Datacurve recruits software engineers for tasks requiring specialized technical knowledge. Contributors are selected based on skill, and tasks are structured to ensure that the resulting datasets meet defined quality standards. The company emphasizes workflow consistency, making sure that all stages, from task assignment to final submission, follow a repeatable process.
Bounty System Engages Contributors
Datacurve uses a bounty-based system to attract participants and provide financial incentives for completing defined tasks. Contributors have received more than $1 million in total bounties. The system combines clear task instructions, verification processes, and compensation to ensure data accuracy and contributor engagement.
The platform initially focuses on software engineering data. Contributors complete tasks such as analyzing code, debugging, and evaluating software outputs. Each submission is reviewed to confirm correctness before integration into training datasets.

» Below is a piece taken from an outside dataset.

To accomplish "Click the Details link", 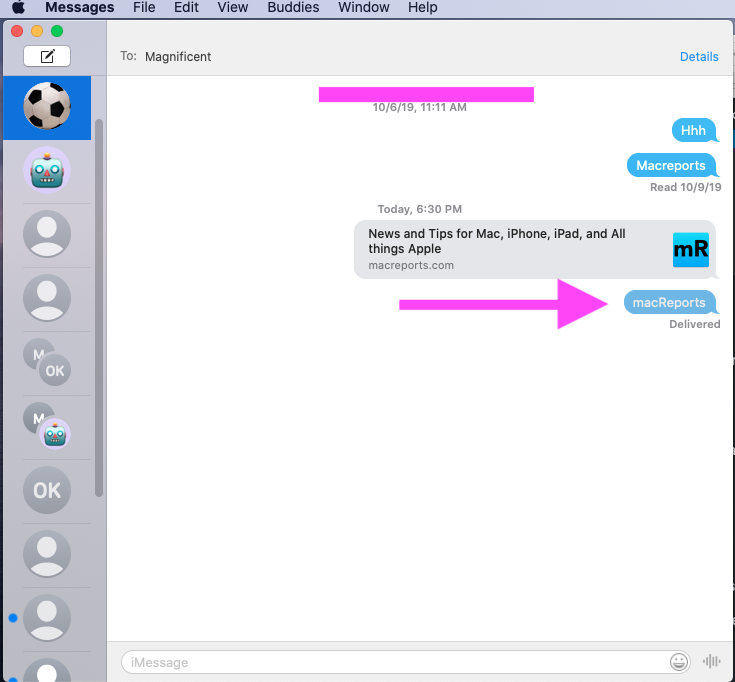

Ge explained that the platform balances contributor engagement and task complexity to maintain high standards. “We spend a lot of time thinking about the experience of contributors. The goal is to make it clear what is expected, provide fair rewards, and maintain consistent quality,” she said.
The company’s workflow includes multiple checkpoints, such as automated verification and human review, to ensure that datasets meet required standards. Structured workflows allow Datacurve to manage high volumes of contributions efficiently.
Software Engineering Data and Industry Context
Datacurve operates in a market where post-training datasets are critical for AI applications. Scale AI, founded by Alexandr Wang, has historically provided large-scale datasets across sectors such as autonomous systems, logistics, and finance. The need for domain-specific, accurate data has grown as AI models require complex and structured datasets to perform effectively.
Datacurve focuses on software engineering data as its core area. The company tracks contributions, manages bounty distribution, and verifies each submission through defined quality controls. These systems ensure that all datasets meet technical and procedural requirements.
While software engineering data remains the primary focus, Datacurve has developed infrastructure that can be applied to other areas, including finance, marketing, and medicine. Its current operations center on refining internal workflows, maintaining dataset integrity, and expanding the efficiency of contributor management.
The Series A funding is being used to build technical infrastructure, improve verification tools, and standardize internal processes for handling post-training data. Datacurve’s leadership has stated that the company’s near-term focus is on strengthening these operational foundations to support consistent, large-scale data collection.